* [Texto fornecido]
Processo: R-963/08


Assessora: Manuela Barreto


 


 


Assunto: Ambiente – ruído – estabelecimento de comércio a retalho de carne (talho).


 


Objecto: Reclamava-se a adopção de medidas de polícia administrativa contra o funcionamento incómodo de talho sito em prédio residencial. A incomodidade era imputada, a título principal, ao equipamento de refrigeração existente no estabelecimento e ao ruído próprio que advinha das operações de carga e descarga.


 


Decisão: No decurso da instrução do processo foram adoptadas providências aptas a debelar o ruído perturbador, motivo pelo qual foi determinado o arquivamento do processo.


 


Síntese:


 


 


1.      Foi solicitada a intervenção do Provedor de Justiça junto da Câmara Municipal de Faro com vista à adopção de medidas de polícia administrativa contra o funcionamento incómodo do talho instalado em prédio residencial, em Faro, com prejuízo para os moradores circunvizinhos.


 


2.      Contestava-se, em especial, o ruído emitido pelo equipamento de refrigeração existente no estabelecimento e ainda o ruído próprio que advinha das operações de carga e descarga, por afectar intoleravelmente o direito ao descanso dos moradores.


 


3.      Verificou-se ter sido realizada medição acústica aos níveis de ruído produzidos pelos equipamentos de refrigeração, cujos resultados concluíram pelo incumprimento dos limites sonoros legalmente fixados pelo que interpelámos o mencionado órgão autárquico a respeito das providências adoptadas com vista a fazer cessar a incomodidade ruidosa reclamada.


 


4.      Inquirimos, do mesmo passo, a C.M. de Faro sobre se o estabelecimento disporia de licença de utilização e se teria sido apresentado certificado de conformidade acústica no âmbito do processo de licenciamento, e ainda sobre o horário autorizado para a realização das operações de cargas e descargas.


 


5.      Do resultado das averiguações, conclui-se que, na sequência das medições acústicas antes referidas, foram adoptadas providências com vista a minimizar o ruído perturbador, uma vez removida a principal fonte geradora de ruído, qual seja o compressor de frio que alimentava uma ilha de congelados existentes no centro do estabelecimento. Por outro lado, o compressor de frio que alimentava as vitrines foi deslocado para o interior do estabelecimento e isolado em compartimento, eliminando-se, deste modo, a propagação do ruído aéreo e estrutural imputado ao seu funcionamento.


 


6.      Acresce, ainda, que as operações de carga e descarga foram objecto de avaliação acústica, cujos resultados permitiram concluir pela observância dos níveis de ruído legalmente fixados.

* [Material fornecido]
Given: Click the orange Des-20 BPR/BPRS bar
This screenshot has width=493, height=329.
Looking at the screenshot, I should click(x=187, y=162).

* [Tarefas a cumprir]
1. Diga se cada afirmação está de acordo com o texto sobre o talho, respondendo sim ou não e citando as palavras do texto que decidem: (a) O compressor que alimentava a ilha de congelados foi removido. (b) As operações de carga e descarga ultrapassaram os níveis de ruído permitidos por lei. (c) O compressor das vitrines foi levado para fora do estabelecimento.
2. Segundo o texto sobre o talho, junto de que câmara municipal foi pedida a intervenção do Provedor de Justiça?
3. Transcreva do texto sobre o talho o trecho que vai de "6.      Acresce, ainda, que" a "ruído legalmente fixados.".
Para responder, baseie-se apenas no texto sobre o talho.

* [Respostas]
1.
(a) Sim: «uma vez removida a principal fonte geradora de ruído, qual seja o compressor de frio que alimentava uma ilha de congelados existentes no centro do estabelecimento».
(b) Não: «cujos resultados permitiram concluir pela observância dos níveis de ruído legalmente fixados».
(c) Não: «o compressor de frio que alimentava as vitrines foi deslocado para o interior do estabelecimento».

2. Junto da Câmara Municipal de Faro.

3.
6.      Acresce, ainda, que as operações de carga e descarga foram objecto de avaliação acústica, cujos resultados permitiram concluir pela observância dos níveis de ruído legalmente fixados.